--- What you need to do ---
Summarize the article about Bike the US for MS in two sentences.

What’s it like to load food and provisions onto your bicycle and set off for a two-month, cross-country, quadriceps-powered ride? Ask Virginia Tech student Mason Cavell of Blacksburg.

By day, Cavell crunches data and numbers for the Office of Economic Development. By night, Cavell, who is graduating in May with a master’s degree in urban planning from the College of Architecture and Urban Studies, recruits riders and plots routes for a three-year-old bike-riding enterprise that raises hundreds of thousands of dollars for multiple sclerosis (MS) research.

The cross-country trips came about when alumnus Don Fraser, who graduated in 2007 with a bachelor's degree in biology, talked three friends into cycling from Maine to Seattle. Cavell was one of those friends, and since that first sojourn the friends have built a nonprofit organization that does more than just spin its wheels.

“The money we’ve raised has funded a full-time nurse practitioner at the James Q. Miller MS Clinic in Charlottesville,” Cavell says. “Over time, our tours have become so popular that there’s a waiting list – so instead of doing just one trip this year, we’re doing three.”

The nonprofit is called Bike the US for MS. Last year’s riders pedaled 3,800 miles to raise more than $100,000, starting out in Virginia and ending up at San Francisco’s Golden Gate Bridge. The group also engages in service projects such as building a ramp for an MS patient in Roanoke. MS is a chronic disease that attacks the central nervous system, sometimes affecting the patient’s mobility.

--- Excerpted data ---

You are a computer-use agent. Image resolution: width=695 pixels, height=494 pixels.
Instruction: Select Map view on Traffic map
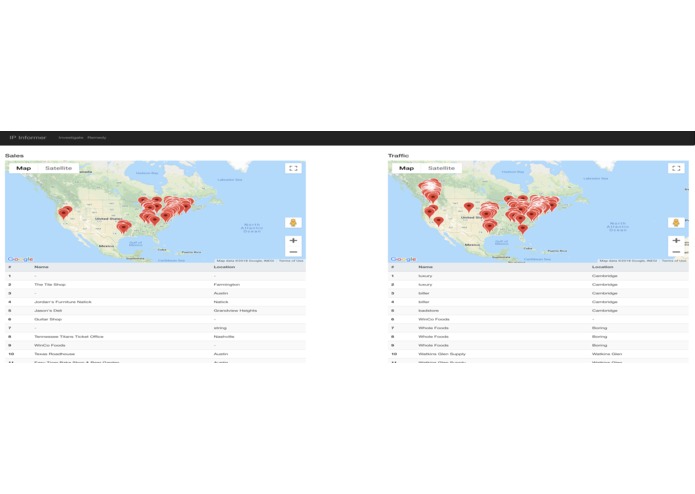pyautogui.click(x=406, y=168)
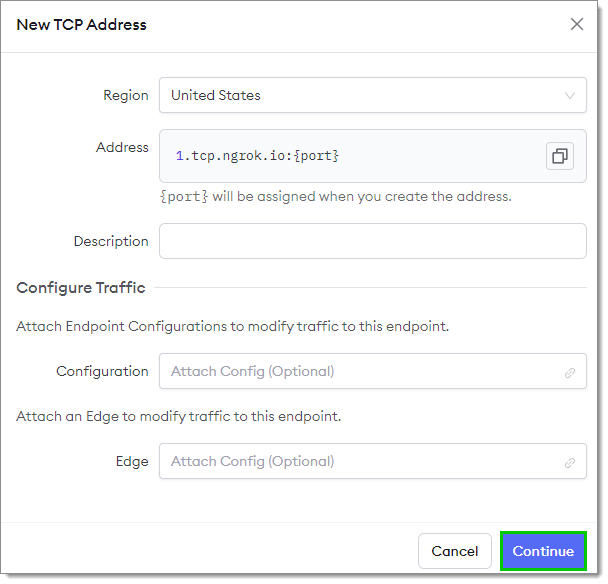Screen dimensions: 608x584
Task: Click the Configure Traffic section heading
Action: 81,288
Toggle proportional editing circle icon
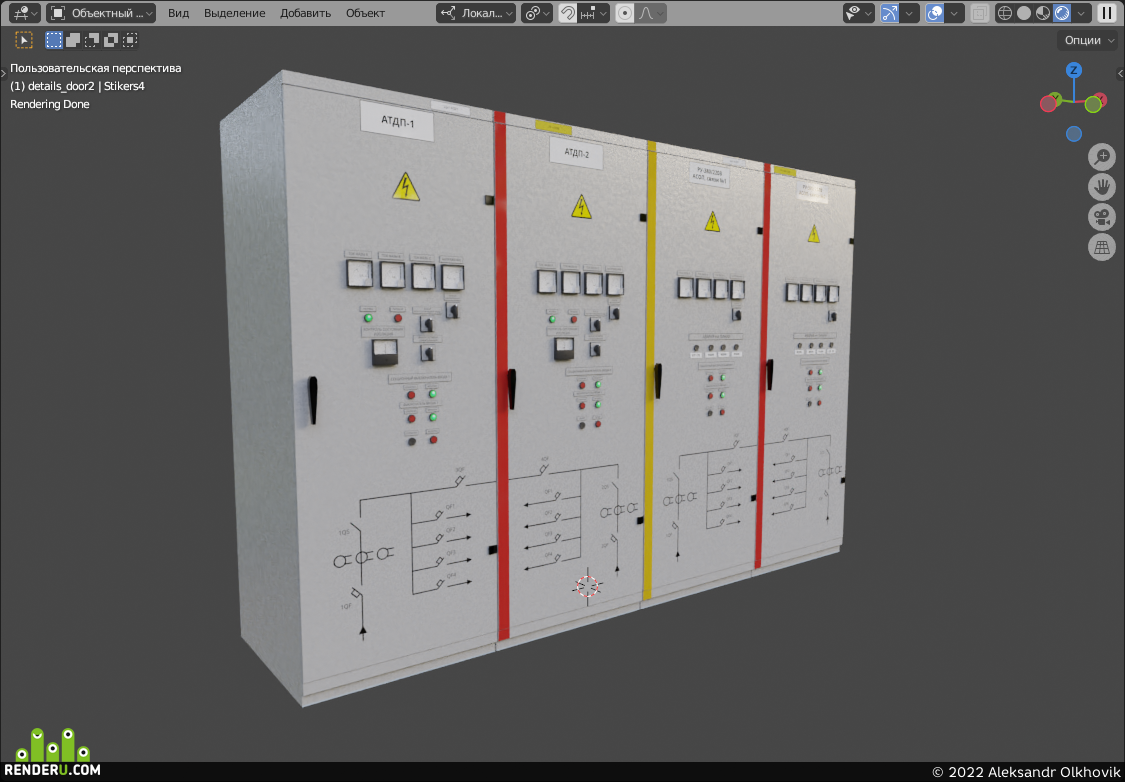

--

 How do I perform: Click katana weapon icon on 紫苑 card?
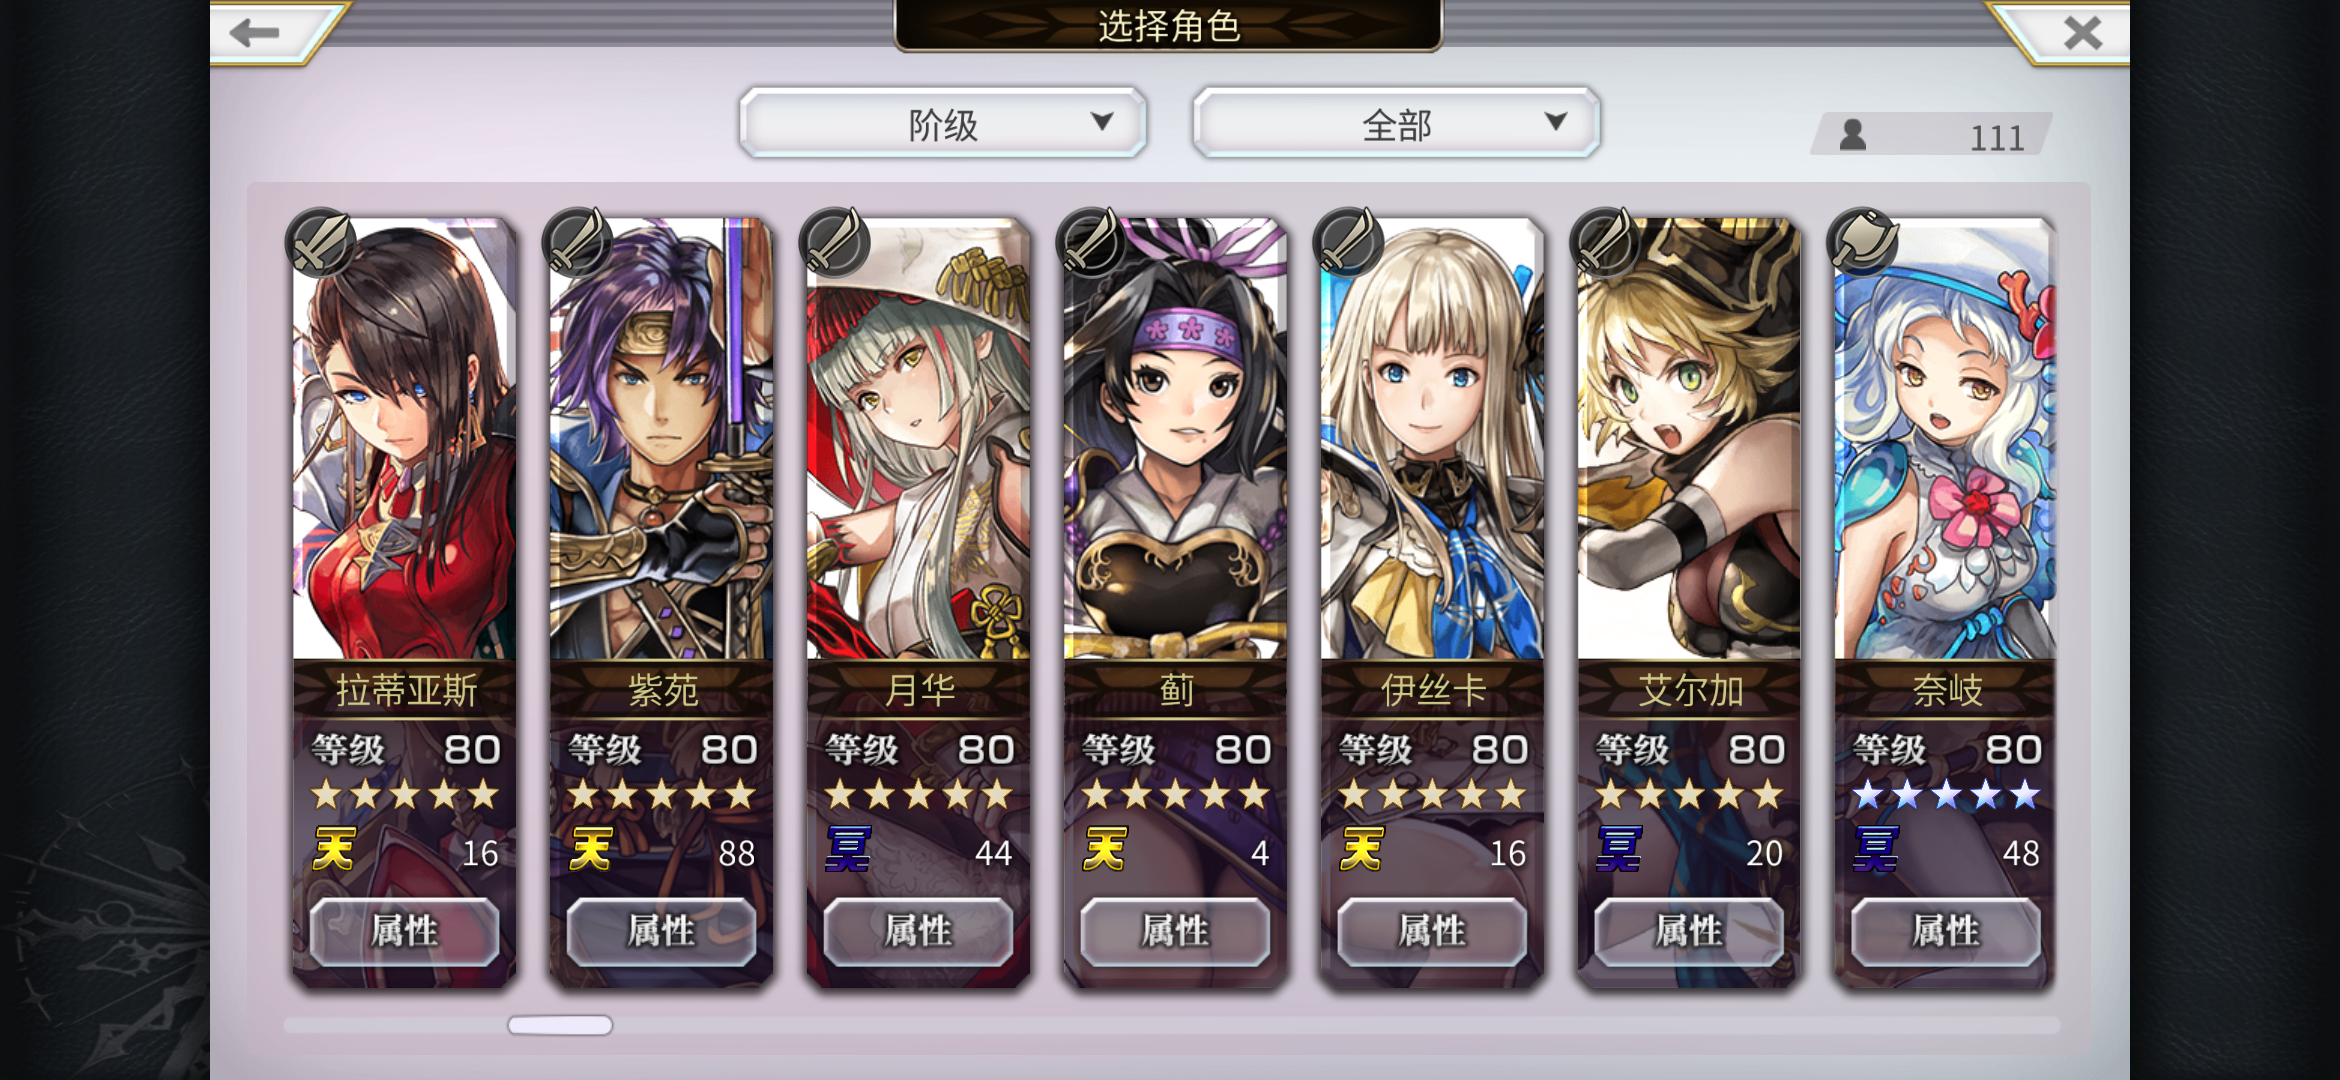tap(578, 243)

---

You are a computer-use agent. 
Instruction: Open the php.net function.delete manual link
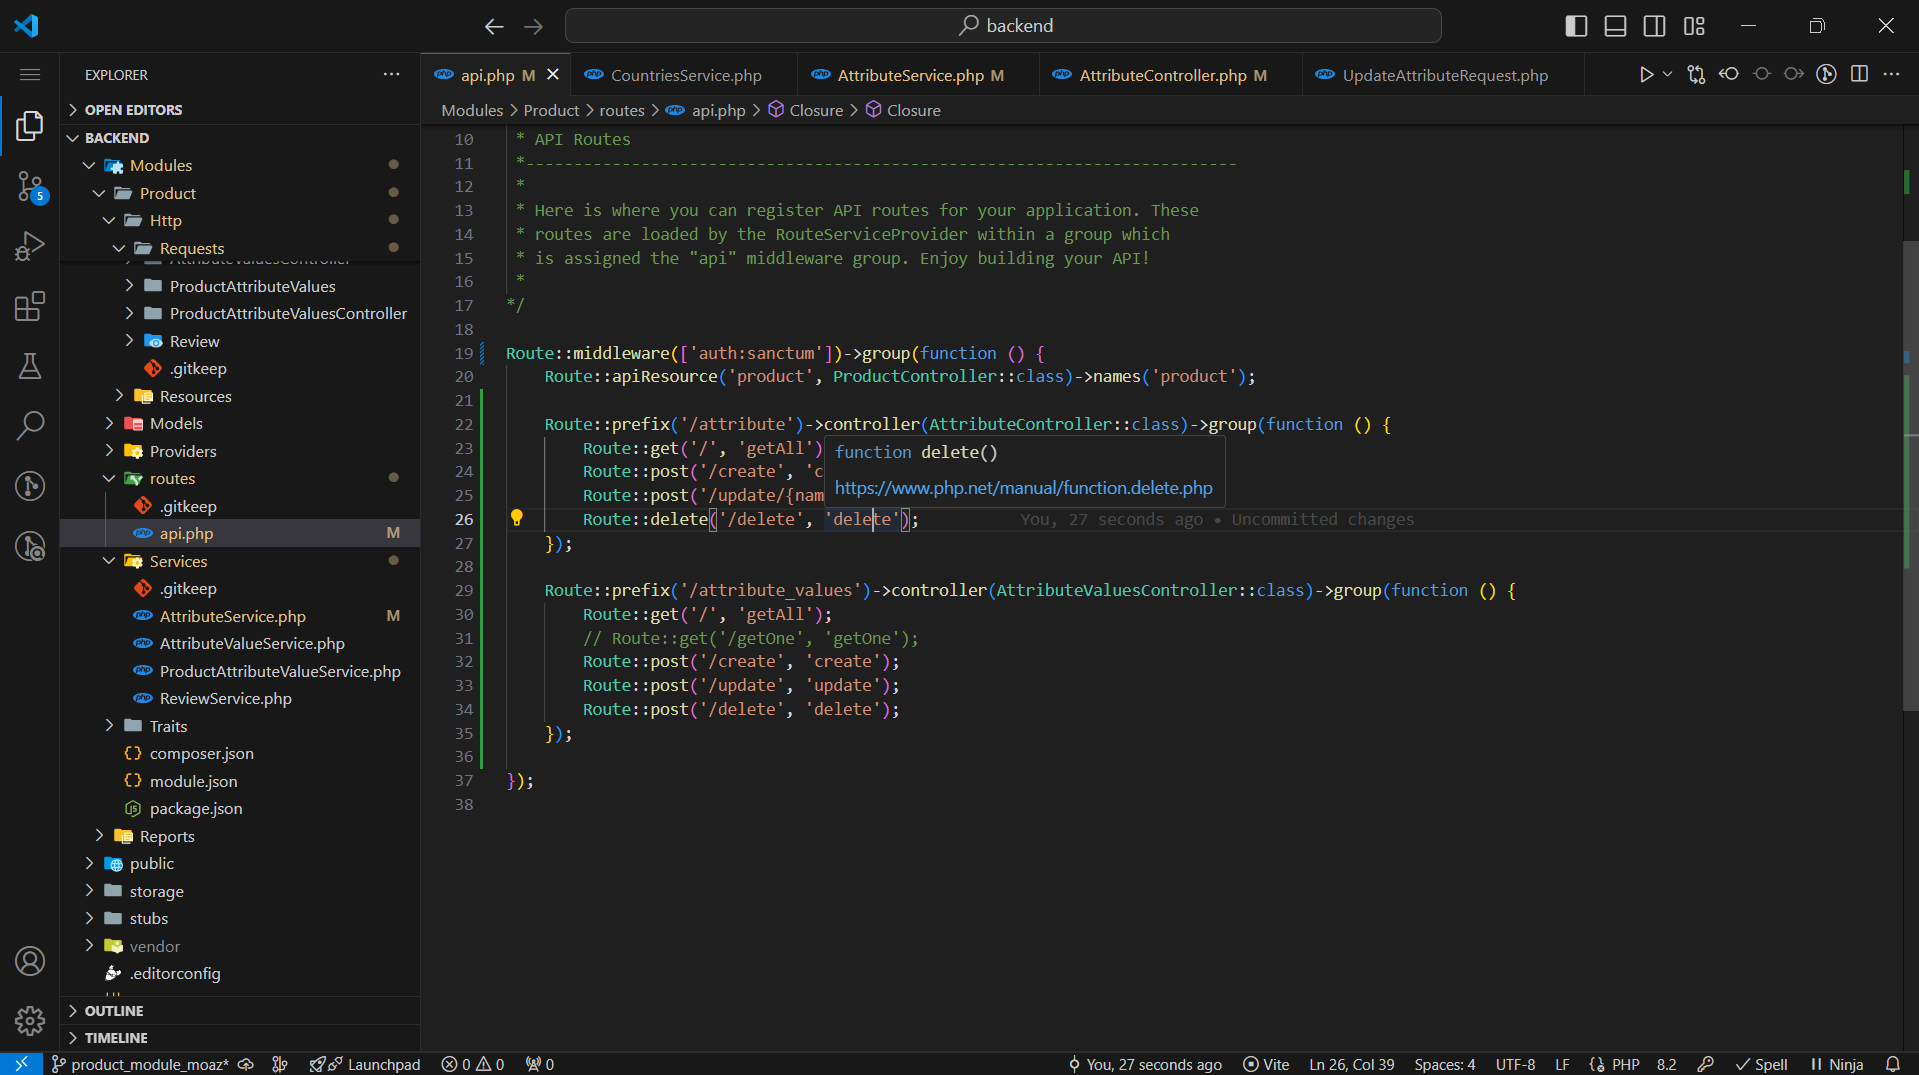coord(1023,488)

--- Answer to this problem ---
Virginia Tech master's student Mason Cavell, who crunches data for the Office of Economic Development, recruits riders and plots routes for Bike the US for MS, a nonprofit that grew out of a Maine-to-Seattle ride that alumnus Don Fraser talked three friends into and that raises money for multiple sclerosis research. Its money has funded a full-time nurse practitioner at the James Q. Miller MS Clinic in Charlottesville, last year's 3,800-mile ride from Virginia to San Francisco raised more than $100,000, and a waiting list has led to three trips this year.